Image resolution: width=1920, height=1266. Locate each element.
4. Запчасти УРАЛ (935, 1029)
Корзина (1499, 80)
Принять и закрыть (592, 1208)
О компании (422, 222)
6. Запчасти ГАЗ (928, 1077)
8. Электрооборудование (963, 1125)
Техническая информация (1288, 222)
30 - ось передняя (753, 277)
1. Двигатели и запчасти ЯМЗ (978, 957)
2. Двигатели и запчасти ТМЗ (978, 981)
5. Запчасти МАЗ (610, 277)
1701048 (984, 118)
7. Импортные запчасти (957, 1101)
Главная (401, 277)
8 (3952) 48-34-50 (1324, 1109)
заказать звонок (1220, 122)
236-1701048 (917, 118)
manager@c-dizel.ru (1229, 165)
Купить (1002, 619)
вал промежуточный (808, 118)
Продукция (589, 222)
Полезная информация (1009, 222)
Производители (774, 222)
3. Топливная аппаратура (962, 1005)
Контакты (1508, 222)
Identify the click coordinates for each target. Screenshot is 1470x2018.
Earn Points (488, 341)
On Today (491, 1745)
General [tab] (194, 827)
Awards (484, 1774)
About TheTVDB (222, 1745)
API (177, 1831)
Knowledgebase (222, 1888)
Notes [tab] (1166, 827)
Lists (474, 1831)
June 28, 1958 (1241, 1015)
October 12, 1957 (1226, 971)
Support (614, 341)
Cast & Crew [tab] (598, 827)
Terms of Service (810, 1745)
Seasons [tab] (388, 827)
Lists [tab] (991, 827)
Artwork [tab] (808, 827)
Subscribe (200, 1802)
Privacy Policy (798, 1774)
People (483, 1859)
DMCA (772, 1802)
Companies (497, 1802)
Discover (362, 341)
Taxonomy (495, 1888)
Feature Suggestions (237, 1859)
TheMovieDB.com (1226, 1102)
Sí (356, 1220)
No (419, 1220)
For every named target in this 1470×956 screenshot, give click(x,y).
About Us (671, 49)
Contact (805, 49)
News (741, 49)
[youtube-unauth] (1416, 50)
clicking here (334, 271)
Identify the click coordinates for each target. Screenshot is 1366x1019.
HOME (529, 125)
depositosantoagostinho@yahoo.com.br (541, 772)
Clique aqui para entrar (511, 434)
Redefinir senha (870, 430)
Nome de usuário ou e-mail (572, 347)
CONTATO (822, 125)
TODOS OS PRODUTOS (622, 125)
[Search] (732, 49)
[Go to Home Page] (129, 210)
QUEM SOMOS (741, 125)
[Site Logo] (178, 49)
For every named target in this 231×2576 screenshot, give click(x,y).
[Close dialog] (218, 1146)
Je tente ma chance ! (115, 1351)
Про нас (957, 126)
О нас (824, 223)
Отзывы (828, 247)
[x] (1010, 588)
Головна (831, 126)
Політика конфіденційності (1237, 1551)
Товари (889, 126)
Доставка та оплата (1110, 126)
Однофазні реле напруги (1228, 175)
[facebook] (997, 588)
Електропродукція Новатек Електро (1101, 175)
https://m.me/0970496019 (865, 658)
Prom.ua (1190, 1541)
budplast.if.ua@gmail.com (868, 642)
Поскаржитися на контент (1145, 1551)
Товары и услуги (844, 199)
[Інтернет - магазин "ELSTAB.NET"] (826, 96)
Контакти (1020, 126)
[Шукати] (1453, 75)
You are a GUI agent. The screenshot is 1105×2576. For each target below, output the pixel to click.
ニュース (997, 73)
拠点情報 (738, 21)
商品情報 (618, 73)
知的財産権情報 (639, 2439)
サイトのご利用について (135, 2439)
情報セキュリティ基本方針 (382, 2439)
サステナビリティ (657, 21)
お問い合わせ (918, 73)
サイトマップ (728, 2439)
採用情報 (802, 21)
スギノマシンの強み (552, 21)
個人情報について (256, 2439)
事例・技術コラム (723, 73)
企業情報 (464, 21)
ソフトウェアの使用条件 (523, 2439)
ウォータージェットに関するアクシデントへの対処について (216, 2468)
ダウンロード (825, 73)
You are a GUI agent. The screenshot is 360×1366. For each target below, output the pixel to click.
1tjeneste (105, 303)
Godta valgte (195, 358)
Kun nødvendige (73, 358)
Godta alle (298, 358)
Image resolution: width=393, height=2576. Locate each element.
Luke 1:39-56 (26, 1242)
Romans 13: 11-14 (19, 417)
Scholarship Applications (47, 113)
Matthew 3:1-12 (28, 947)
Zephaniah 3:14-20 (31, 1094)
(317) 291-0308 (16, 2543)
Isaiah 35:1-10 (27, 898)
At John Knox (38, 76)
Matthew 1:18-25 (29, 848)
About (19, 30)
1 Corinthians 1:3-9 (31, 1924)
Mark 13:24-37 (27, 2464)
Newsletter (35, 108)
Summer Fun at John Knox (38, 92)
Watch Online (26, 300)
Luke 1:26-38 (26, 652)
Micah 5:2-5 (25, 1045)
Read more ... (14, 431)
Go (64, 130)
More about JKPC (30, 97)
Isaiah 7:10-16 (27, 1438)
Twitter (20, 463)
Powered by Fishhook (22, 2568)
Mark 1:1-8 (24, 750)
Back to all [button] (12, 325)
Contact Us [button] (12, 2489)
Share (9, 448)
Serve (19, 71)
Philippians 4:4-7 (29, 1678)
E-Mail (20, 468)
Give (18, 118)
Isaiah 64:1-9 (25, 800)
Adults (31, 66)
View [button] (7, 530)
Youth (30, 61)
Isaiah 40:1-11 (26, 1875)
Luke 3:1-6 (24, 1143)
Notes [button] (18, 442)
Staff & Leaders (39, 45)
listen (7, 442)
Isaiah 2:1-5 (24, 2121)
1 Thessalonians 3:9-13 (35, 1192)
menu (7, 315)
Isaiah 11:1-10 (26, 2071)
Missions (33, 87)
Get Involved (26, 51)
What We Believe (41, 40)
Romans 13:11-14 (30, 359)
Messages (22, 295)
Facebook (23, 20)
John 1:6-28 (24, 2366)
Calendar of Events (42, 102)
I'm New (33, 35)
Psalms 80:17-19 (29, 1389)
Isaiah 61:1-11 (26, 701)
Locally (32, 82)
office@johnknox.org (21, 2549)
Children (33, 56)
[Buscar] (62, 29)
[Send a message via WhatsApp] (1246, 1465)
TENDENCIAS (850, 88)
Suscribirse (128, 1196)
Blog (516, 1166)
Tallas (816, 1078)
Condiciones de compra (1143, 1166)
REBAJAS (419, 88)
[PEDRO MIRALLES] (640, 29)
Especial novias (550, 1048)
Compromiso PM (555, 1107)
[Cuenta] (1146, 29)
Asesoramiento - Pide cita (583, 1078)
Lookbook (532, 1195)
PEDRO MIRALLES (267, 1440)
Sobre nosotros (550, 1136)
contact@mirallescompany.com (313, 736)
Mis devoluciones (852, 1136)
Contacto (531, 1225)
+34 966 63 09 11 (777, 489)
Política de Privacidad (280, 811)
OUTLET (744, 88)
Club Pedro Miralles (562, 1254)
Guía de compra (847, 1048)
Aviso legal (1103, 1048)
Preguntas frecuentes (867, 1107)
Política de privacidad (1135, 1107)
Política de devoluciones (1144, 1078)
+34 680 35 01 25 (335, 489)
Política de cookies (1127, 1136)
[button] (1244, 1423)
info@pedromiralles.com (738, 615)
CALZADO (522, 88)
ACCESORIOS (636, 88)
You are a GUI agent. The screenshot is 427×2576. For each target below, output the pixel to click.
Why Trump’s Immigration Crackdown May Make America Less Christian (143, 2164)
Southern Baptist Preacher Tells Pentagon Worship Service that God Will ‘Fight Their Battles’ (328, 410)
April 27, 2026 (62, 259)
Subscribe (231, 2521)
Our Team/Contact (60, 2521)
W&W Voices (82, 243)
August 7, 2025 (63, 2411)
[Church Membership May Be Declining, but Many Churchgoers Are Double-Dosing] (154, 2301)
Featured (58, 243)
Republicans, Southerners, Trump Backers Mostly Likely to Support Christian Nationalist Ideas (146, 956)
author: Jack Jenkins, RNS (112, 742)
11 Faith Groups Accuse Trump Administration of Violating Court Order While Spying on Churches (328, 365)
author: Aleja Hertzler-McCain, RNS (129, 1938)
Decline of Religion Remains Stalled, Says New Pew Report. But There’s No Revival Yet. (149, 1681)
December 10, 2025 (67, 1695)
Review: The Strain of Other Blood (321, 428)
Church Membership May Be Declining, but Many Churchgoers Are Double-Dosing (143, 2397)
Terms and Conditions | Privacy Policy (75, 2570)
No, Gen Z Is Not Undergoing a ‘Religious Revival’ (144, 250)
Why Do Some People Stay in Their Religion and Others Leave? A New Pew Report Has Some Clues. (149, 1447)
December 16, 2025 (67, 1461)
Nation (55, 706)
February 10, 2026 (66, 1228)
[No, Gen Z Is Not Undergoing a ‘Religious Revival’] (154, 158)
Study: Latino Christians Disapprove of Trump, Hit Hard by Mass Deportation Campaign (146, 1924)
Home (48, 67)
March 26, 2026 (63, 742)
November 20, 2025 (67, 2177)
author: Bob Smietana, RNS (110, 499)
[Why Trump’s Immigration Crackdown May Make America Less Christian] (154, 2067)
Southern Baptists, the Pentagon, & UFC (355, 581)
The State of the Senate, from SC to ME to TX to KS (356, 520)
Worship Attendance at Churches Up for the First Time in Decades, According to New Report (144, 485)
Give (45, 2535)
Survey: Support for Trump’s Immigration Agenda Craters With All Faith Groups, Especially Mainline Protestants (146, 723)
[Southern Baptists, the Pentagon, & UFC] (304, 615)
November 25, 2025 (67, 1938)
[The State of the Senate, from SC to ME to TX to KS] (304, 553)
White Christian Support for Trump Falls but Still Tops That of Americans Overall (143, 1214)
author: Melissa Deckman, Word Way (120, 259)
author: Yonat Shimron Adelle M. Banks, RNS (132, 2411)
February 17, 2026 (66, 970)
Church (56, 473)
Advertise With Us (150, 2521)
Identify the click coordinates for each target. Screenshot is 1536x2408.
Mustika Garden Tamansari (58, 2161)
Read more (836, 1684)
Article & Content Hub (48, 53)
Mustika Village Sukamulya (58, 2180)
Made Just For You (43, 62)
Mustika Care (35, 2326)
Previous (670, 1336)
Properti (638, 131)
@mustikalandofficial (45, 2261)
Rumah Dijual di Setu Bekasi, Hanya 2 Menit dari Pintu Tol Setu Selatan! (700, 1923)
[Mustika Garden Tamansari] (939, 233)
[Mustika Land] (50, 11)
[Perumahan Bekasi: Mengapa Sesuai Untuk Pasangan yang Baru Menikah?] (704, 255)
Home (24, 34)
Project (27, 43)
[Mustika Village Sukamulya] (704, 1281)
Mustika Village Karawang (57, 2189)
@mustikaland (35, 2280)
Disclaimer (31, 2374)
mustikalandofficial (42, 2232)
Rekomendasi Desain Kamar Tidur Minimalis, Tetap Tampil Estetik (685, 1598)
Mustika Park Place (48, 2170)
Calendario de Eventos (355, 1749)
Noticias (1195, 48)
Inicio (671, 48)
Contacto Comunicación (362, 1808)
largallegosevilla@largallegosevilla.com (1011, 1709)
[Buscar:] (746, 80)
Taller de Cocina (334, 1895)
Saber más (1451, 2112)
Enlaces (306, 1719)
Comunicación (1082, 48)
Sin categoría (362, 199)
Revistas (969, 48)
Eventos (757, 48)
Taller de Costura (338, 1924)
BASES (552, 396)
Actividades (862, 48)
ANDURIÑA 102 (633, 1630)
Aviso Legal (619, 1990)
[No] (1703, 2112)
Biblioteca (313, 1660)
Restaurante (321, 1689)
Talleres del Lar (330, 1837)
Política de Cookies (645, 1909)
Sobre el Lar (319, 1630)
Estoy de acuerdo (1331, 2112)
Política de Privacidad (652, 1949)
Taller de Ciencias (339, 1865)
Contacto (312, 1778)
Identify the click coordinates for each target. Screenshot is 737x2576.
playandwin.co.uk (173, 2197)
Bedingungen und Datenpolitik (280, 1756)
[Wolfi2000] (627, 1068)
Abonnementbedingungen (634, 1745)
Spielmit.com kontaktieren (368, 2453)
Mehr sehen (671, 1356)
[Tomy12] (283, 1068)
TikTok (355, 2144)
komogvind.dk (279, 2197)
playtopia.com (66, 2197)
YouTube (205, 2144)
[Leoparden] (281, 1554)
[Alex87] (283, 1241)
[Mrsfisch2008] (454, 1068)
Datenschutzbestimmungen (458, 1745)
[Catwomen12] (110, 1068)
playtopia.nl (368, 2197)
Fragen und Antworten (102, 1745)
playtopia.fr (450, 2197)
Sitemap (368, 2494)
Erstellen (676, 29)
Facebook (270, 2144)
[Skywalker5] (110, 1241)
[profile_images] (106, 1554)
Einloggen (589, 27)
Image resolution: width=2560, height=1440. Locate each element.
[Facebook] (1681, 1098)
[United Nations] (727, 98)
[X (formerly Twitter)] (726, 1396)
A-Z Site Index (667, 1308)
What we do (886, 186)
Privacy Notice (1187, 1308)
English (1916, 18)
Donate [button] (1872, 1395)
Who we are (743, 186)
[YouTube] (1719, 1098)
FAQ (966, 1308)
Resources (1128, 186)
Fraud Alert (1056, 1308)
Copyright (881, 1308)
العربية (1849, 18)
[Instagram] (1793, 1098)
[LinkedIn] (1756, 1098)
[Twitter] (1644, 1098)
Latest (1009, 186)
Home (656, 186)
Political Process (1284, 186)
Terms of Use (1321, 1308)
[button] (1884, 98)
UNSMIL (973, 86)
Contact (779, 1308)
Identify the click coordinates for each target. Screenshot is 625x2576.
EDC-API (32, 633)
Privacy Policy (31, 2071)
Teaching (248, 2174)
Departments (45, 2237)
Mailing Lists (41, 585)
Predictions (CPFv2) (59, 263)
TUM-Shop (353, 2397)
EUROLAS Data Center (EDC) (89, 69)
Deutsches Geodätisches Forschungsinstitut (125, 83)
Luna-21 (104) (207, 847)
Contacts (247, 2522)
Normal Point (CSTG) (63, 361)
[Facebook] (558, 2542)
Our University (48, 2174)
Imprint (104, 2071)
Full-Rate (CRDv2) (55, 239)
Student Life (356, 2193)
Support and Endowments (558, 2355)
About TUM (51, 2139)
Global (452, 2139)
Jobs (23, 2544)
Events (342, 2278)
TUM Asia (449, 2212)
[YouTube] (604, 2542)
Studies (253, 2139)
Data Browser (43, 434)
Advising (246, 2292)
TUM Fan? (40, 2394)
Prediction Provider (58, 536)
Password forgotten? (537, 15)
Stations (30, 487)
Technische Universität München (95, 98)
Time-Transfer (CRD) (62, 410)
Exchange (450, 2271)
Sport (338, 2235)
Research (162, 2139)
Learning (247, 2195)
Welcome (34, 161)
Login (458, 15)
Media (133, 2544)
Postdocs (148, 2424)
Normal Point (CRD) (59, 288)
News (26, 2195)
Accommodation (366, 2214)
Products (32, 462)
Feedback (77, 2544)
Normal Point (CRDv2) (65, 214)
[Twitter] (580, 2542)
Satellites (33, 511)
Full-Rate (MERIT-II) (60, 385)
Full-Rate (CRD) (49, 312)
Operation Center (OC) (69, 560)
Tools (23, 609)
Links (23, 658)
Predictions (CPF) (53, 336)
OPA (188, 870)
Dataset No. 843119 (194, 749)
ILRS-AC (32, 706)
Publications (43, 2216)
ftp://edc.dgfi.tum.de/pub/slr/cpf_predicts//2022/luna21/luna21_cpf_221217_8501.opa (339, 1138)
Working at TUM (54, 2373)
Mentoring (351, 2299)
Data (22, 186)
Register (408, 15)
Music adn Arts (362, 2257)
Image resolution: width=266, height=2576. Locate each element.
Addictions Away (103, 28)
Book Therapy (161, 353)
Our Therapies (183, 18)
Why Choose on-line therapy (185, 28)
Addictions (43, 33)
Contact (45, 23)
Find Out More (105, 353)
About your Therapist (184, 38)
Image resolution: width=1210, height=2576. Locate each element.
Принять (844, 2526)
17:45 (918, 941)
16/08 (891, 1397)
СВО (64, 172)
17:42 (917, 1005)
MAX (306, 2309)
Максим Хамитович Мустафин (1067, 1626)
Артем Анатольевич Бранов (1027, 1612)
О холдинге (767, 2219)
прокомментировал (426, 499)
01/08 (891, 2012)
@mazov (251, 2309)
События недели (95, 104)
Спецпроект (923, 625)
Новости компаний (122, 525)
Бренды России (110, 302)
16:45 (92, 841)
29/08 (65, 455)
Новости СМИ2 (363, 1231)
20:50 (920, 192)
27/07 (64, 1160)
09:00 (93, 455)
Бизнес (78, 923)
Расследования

-*-*-

-- To do --
Repeat, exactly as they stand above, the lines from the line with "Compromiso PM (555, 1107)" to the line with "August 7, 2025 (63, 2411)", both lines included.

-- Response to this task --
Compromiso PM (555, 1107)
[Cuenta] (1146, 29)
Asesoramiento - Pide cita (583, 1078)
Lookbook (532, 1195)
PEDRO MIRALLES (267, 1440)
Sobre nosotros (550, 1136)
contact@mirallescompany.com (313, 736)
Mis devoluciones (852, 1136)
Contacto (531, 1225)
+34 966 63 09 11 (777, 489)
Política de Privacidad (280, 811)
OUTLET (744, 88)
Club Pedro Miralles (562, 1254)
Guía de compra (847, 1048)
Aviso legal (1103, 1048)
Preguntas frecuentes (867, 1107)
Política de privacidad (1135, 1107)
Política de devoluciones (1144, 1078)
+34 680 35 01 25 (335, 489)
Política de cookies (1127, 1136)
[button] (1244, 1423)
info@pedromiralles.com (738, 615)
CALZADO (522, 88)
ACCESORIOS (636, 88)
You are a GUI agent. The screenshot is 427×2576. For each target below, output the pixel to click.
Why Trump’s Immigration Crackdown May Make America Less Christian (143, 2164)
Southern Baptist Preacher Tells Pentagon Worship Service that God Will ‘Fight Their Battles’ (328, 410)
April 27, 2026 (62, 259)
Subscribe (231, 2521)
Our Team/Contact (60, 2521)
W&W Voices (82, 243)
August 7, 2025 (63, 2411)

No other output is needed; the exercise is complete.